To see this we can apply the method "Max/min for functions of two variables" which is a tedius task.

First we find partial derivatives w.r.t  x and y.

∂f /∂x = $f_x$

$f_x = \frac{3y}{(y+4x)^2}$

∂f /∂y =    $f_y$

$f_y = \frac{-3x}{(y+4x)^2}$

A point (a, b) which is a maximum, minimum or saddle point is called a stationary point.

To find the stationary points of Z = f(x, y), work out  ∂f /∂x and ∂f /∂y and set both to zero. This gives you two equations for two unknowns x and y. Solve these equations for x and y

So, to find stationary points, we put $f_y , f_x$  both equal to zero and find stationary points.

$f_y =0$  means x = 0 ; $f_x =0$ means y = 0

So, only stationary point possible is  $(0,0)$  But at $(0,0)$ the function Z is Not defined, so, we can say that there is No stationary point for this function.
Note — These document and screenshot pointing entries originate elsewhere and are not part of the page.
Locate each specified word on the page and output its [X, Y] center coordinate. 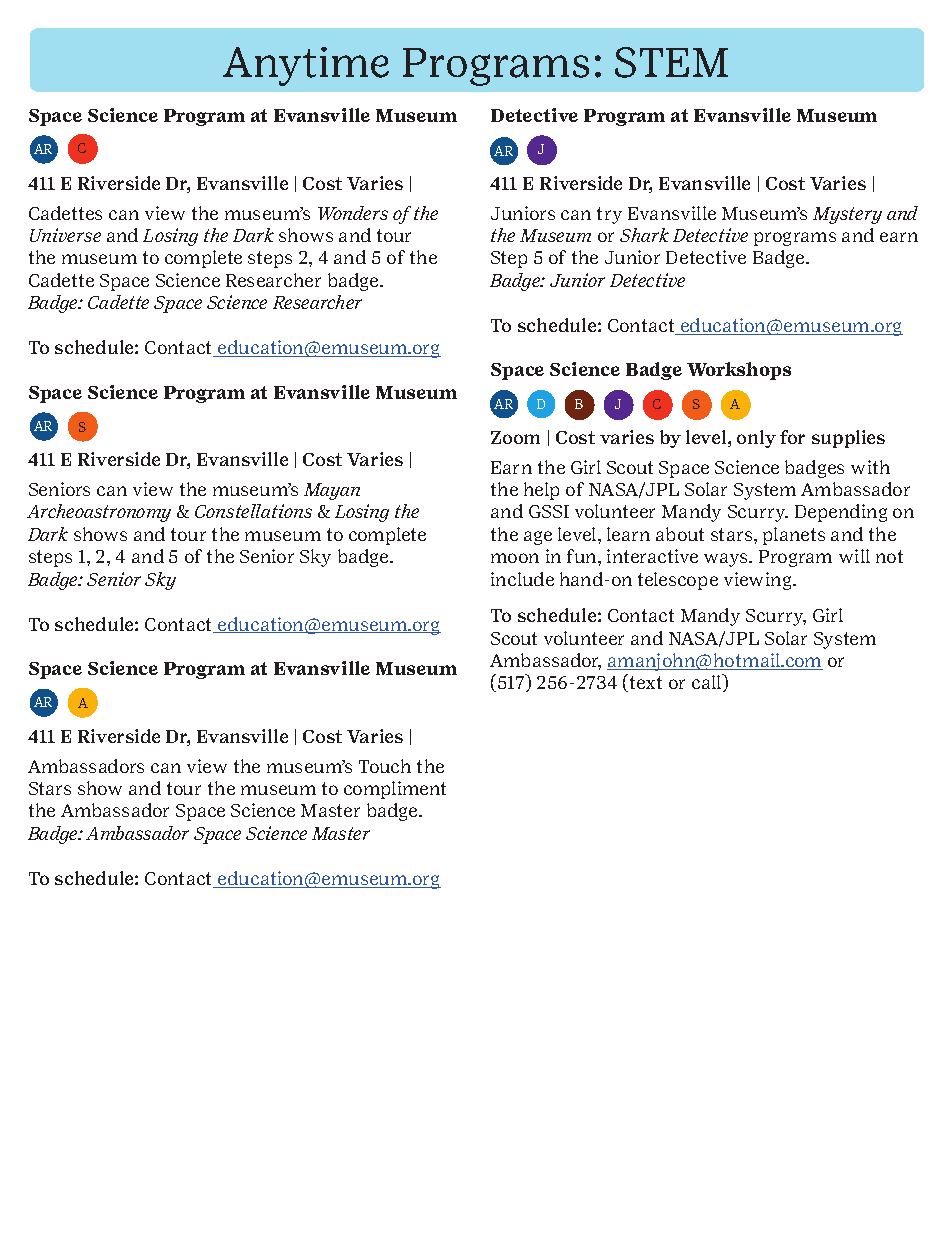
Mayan [332, 491]
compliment [395, 790]
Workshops [739, 371]
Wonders [353, 213]
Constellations [253, 511]
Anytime [306, 66]
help [541, 491]
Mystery [847, 215]
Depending [841, 513]
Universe [65, 235]
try [609, 215]
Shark [644, 235]
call [708, 683]
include [522, 579]
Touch [385, 766]
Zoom [515, 437]
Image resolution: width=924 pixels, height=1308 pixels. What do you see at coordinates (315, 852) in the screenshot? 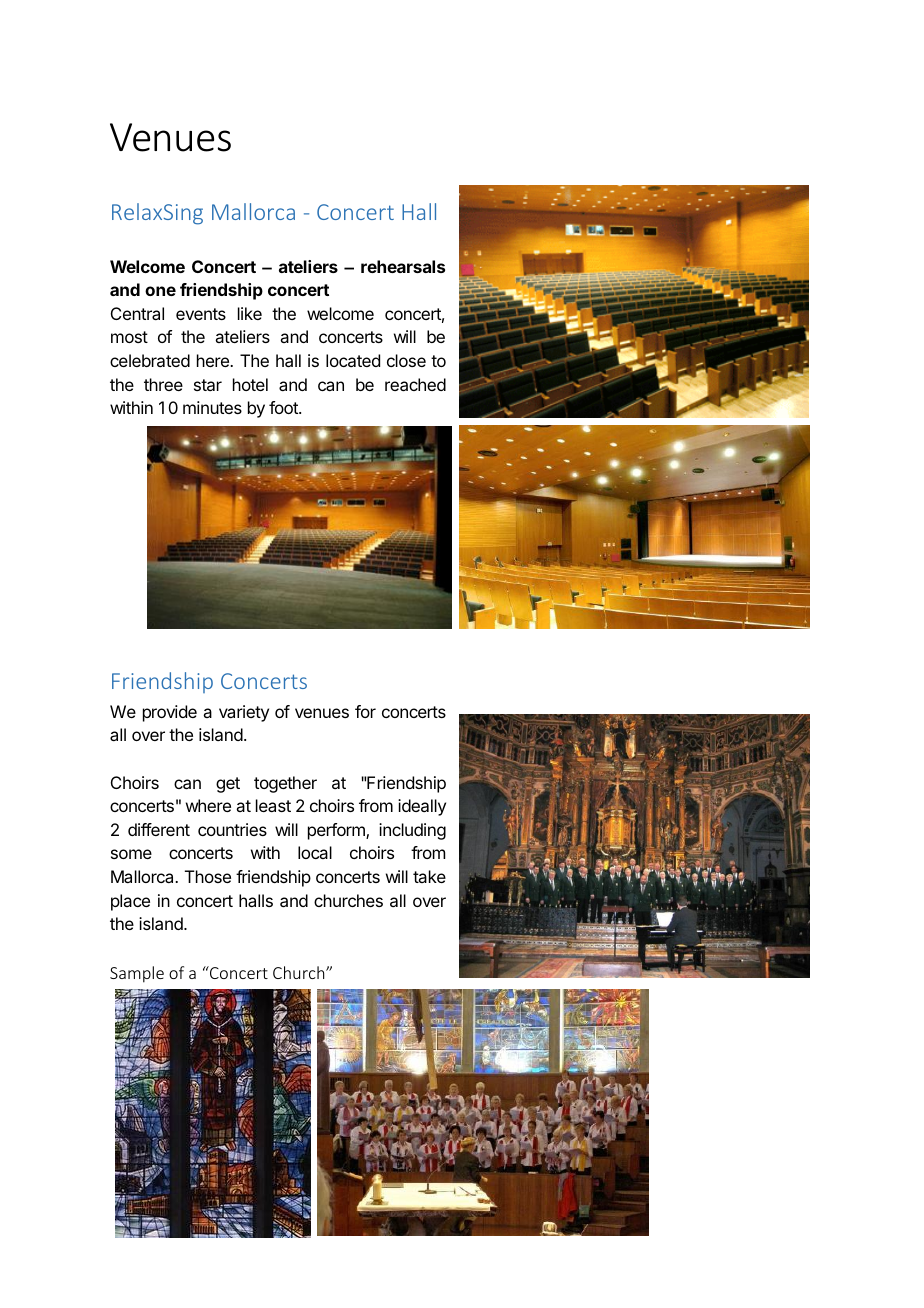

http://personal.ee.surrey.ac.uk/Personal/S.Zelik/teach/calculus/max_min_2var.pdf

answered Jun 3 by (112,760 points)
I got that x lies in [1,4] and y lies in [1,5], now in the first method how come you have checked on only those 4 points. There are infinite points in that range...
There is No stationary points for this function which means that this function will have maximum and minimum values at the corners of any interval because assume that there is a maximum value in the interval somewhere which is more than the values at corner points then there will be some stationary point(local maxima or minima or inflection point) which we have shown doesn't exist.